## Data for this exercise:
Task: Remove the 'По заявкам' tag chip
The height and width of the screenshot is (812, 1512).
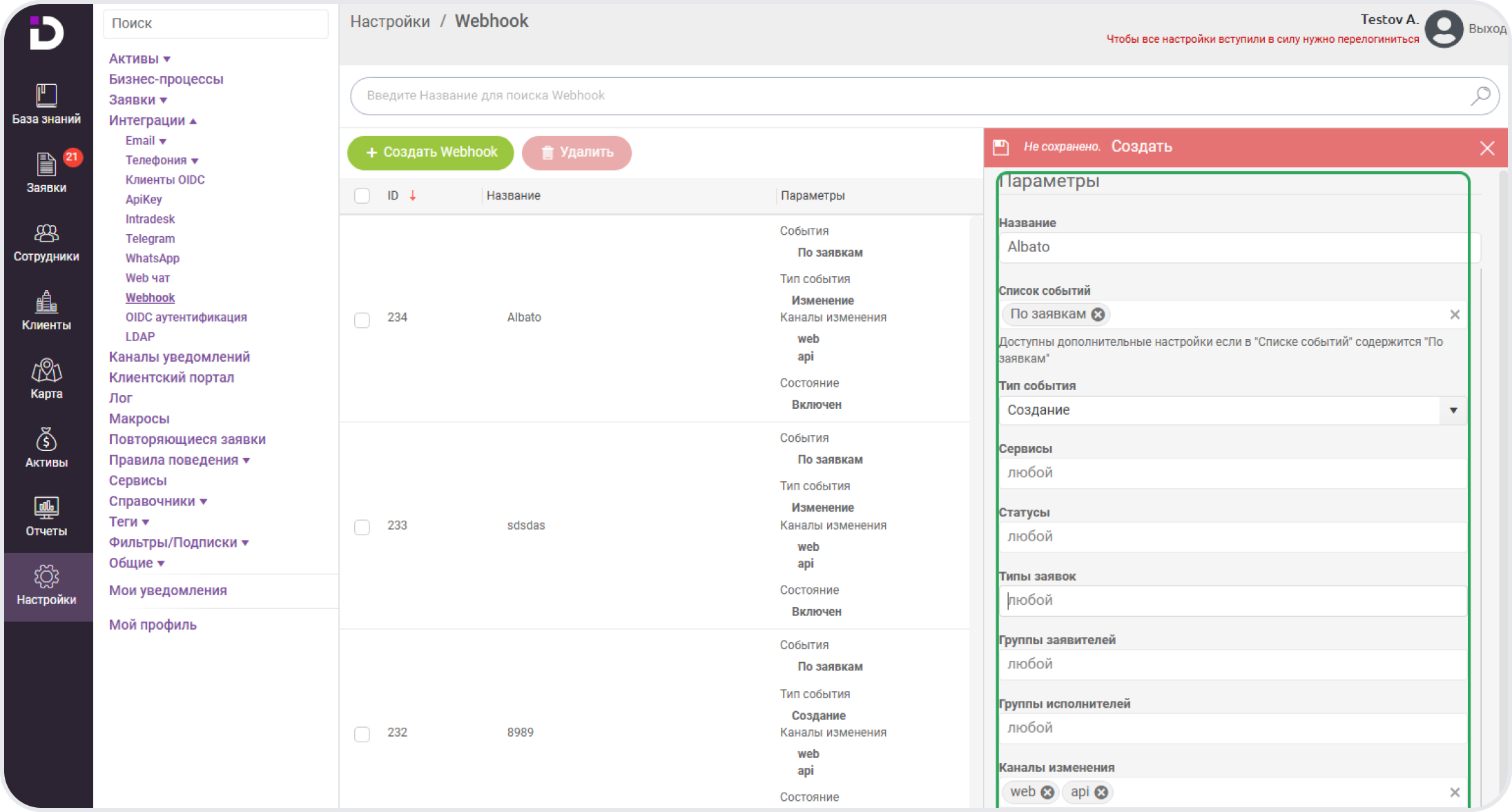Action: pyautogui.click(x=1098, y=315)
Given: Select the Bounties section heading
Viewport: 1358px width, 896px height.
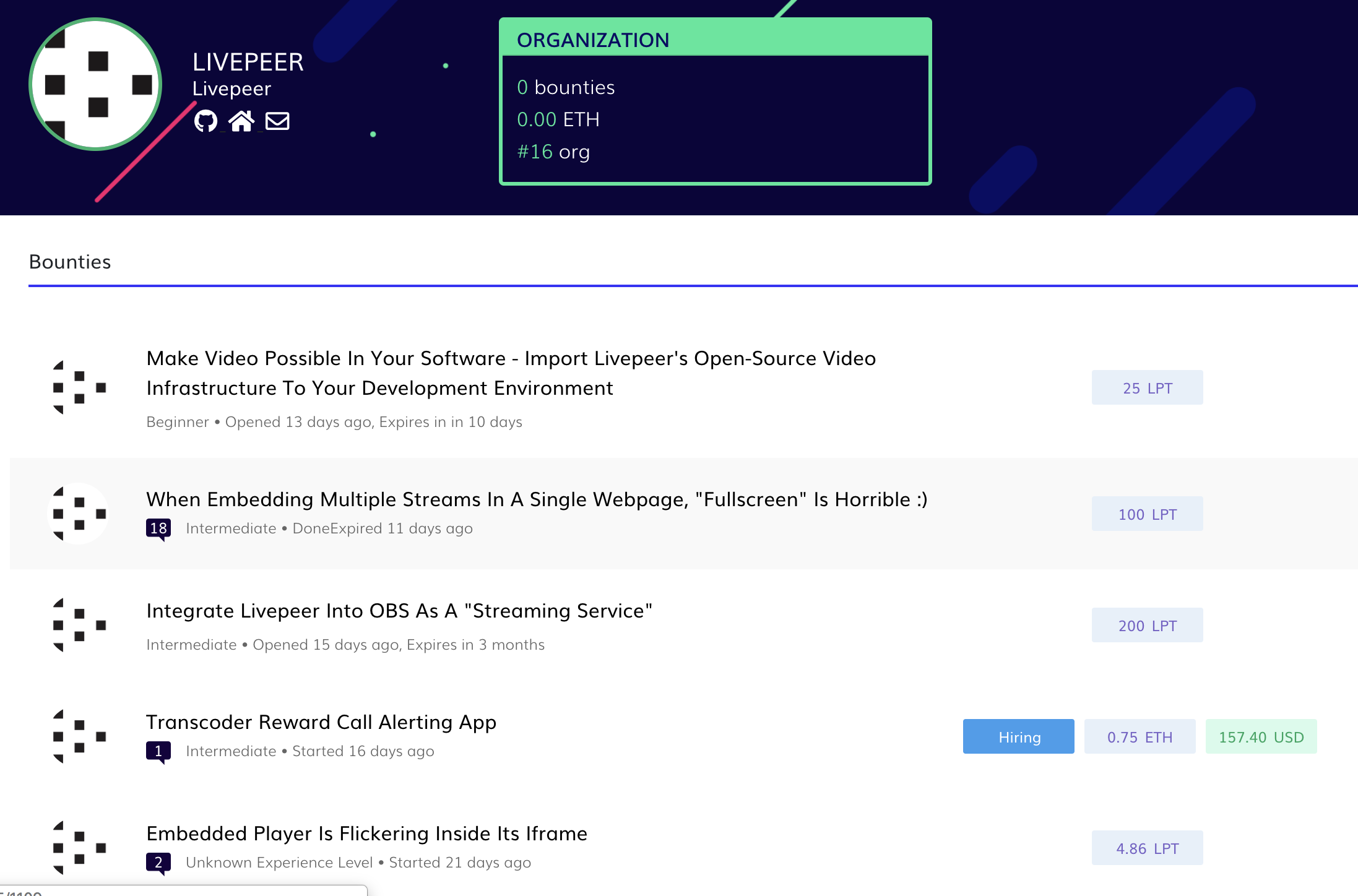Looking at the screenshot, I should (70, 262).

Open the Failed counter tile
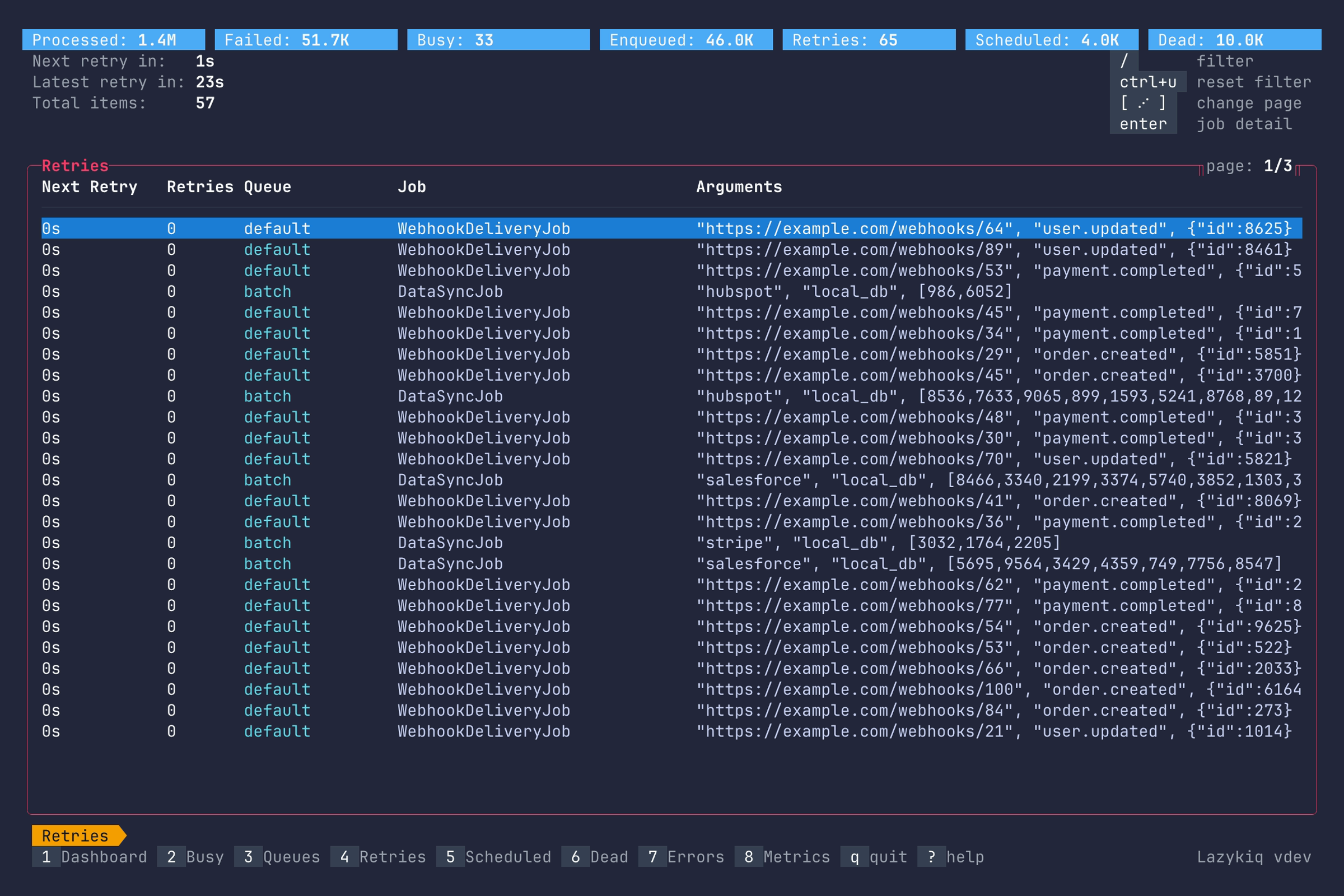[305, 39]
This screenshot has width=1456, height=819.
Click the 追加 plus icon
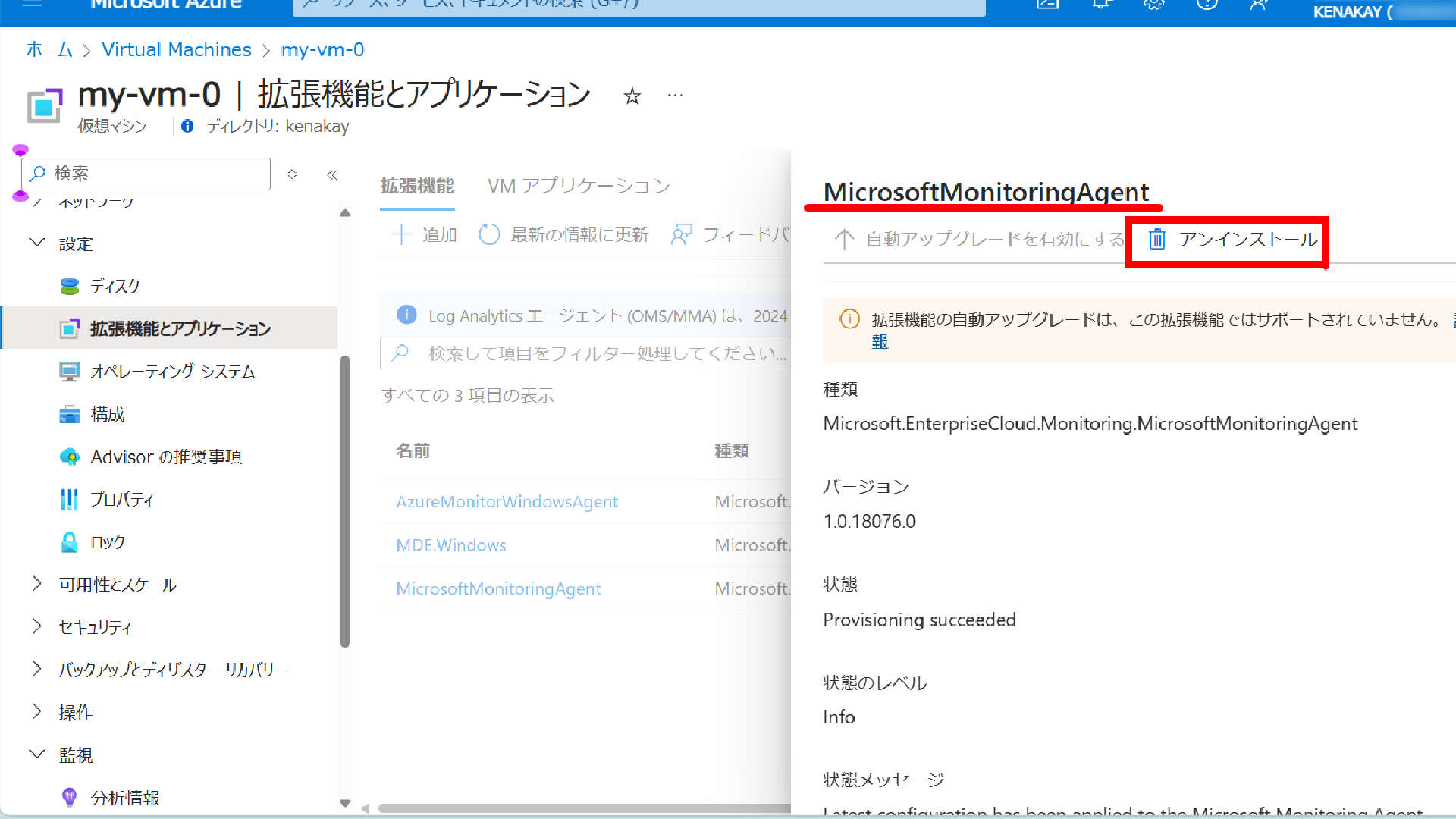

## Task brief:
With the pictures removed, return the data above word for word.

## Your response:
Task: Remove the 'По заявкам' tag chip
The height and width of the screenshot is (812, 1512).
Action: pyautogui.click(x=1098, y=315)
Given: Select the Bounties section heading
Viewport: 1358px width, 896px height.
Looking at the screenshot, I should (70, 262).

Open the Failed counter tile
[305, 39]
This screenshot has width=1456, height=819.
Click the 追加 plus icon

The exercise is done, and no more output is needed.